Адвокат заставил меня прождать в приемной целый час. Я догадывался, что это всего лишь давний испытанный прием – помурыжить клиента, чтобы сделался посговорчивее. Но во мне давно уже мурыжить нечего, живого места не осталось. Так что я спокойно убивал время, разглядывая двоих клиентов, тоже дожидавшихся в приемной. Один не переставая жевал резинку, другой заигрывал с секретаршей, пытаясь пригласить ее на чашечку кофе в обеденный перерыв. Та в ответ только посмеивалась. И ее можно было понять: приставала то и дело скалил вставные челюсти, посверкивая перстнем с бриллиантовой крошкой, а заодно и обгрызенным ногтем на коротком, толстом мизинце.
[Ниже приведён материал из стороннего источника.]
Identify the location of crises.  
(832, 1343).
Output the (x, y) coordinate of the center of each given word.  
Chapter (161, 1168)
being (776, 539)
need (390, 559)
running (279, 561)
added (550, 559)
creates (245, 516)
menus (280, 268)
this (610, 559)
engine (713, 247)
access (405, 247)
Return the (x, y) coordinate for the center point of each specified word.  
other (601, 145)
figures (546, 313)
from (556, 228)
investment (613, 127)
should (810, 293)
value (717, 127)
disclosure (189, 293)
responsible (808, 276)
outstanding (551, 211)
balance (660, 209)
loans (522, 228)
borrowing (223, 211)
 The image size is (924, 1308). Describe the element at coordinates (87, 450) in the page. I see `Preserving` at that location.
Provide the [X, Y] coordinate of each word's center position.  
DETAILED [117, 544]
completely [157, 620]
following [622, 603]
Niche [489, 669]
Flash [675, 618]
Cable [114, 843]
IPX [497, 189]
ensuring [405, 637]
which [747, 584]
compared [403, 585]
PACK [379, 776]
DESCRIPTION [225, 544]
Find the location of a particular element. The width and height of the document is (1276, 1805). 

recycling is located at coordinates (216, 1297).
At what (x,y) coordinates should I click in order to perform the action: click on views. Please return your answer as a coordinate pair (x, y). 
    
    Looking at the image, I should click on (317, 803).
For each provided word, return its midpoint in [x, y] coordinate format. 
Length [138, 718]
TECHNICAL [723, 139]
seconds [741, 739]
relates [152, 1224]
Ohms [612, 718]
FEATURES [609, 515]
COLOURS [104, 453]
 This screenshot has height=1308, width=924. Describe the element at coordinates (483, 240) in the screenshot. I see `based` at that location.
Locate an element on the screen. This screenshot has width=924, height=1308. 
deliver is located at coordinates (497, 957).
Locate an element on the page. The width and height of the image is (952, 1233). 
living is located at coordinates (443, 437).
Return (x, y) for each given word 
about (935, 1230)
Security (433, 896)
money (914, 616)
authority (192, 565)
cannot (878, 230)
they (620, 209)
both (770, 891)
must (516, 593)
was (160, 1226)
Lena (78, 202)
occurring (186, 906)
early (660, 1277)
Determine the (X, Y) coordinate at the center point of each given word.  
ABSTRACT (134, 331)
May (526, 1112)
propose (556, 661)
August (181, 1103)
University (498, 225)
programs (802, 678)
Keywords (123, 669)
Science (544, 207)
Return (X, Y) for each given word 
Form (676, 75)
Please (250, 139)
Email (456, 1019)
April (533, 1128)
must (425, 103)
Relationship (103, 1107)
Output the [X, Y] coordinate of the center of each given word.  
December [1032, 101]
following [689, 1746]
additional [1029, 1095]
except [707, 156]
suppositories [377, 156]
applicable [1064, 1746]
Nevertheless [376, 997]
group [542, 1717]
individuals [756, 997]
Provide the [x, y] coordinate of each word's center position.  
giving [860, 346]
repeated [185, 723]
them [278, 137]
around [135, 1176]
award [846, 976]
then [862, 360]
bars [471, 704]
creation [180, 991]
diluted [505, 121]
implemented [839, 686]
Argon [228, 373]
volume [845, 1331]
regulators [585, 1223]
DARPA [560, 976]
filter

Напротив секретарши между двумя цветными гравюрами со сценками нью-йоркской уличной жизни красовалась табличка с одним-единственным словом: «Think!»[6] Этот лаконичный призыв я замечал уже не раз, порой в самых неожиданных местах: в гостинице «Рубен», к примеру, он красовался перед туалетом. Вынужден признать: более живого и прусского напоминания о родине мне в Америке встречать не доводилось.

Адвокат оказался дородным увальнем с широкой и плоской, как блин, физиономией, в очках с золотой оправой. И с неожиданно тонким голоском, о чем он прекрасно знал и, конечно, изо всех сил старался его понизить, говоря почти шепотом.

– Вы эмигрант? – спросил он едва слышно, не отрываясь от чтения рекомендательного письма, которое, должно быть, Бетти сочинила.

– Да.

– Еврей, разумеется?

Удивленный моим молчанием, он вскинул глаза.

– Еврей? – уже с нетерпением повторил он.

– Нет.

– То есть как? Вы не еврей?

– Нет, а что? – ответил я, удивляясь в свою очередь.

– С немцами, желающими обосноваться в Америке, если это не евреи, я не работаю.

– А почему, позвольте спросить?

– А потому, что это само собой понятно и не требует объяснений, мистер.

– Разумеется, не требует. Но ради выяснения столь очевидной истины вряд ли стоило держать меня в приемной целый час.

– Госпожа Штайн не написала мне, что вы не еврей.

– Немецкие евреи, похоже, терпимее относятся к немцам, чем американские, – съязвил я. – Позвольте тогда уж встречный вопрос: а вы еврей?

– Я американец, – ответил адвокат громче прежнего, уже тенорком. – И я не помогаю нацистам.

Я усмехнулся.

– Для вас, значит, каждый немец уже нацист?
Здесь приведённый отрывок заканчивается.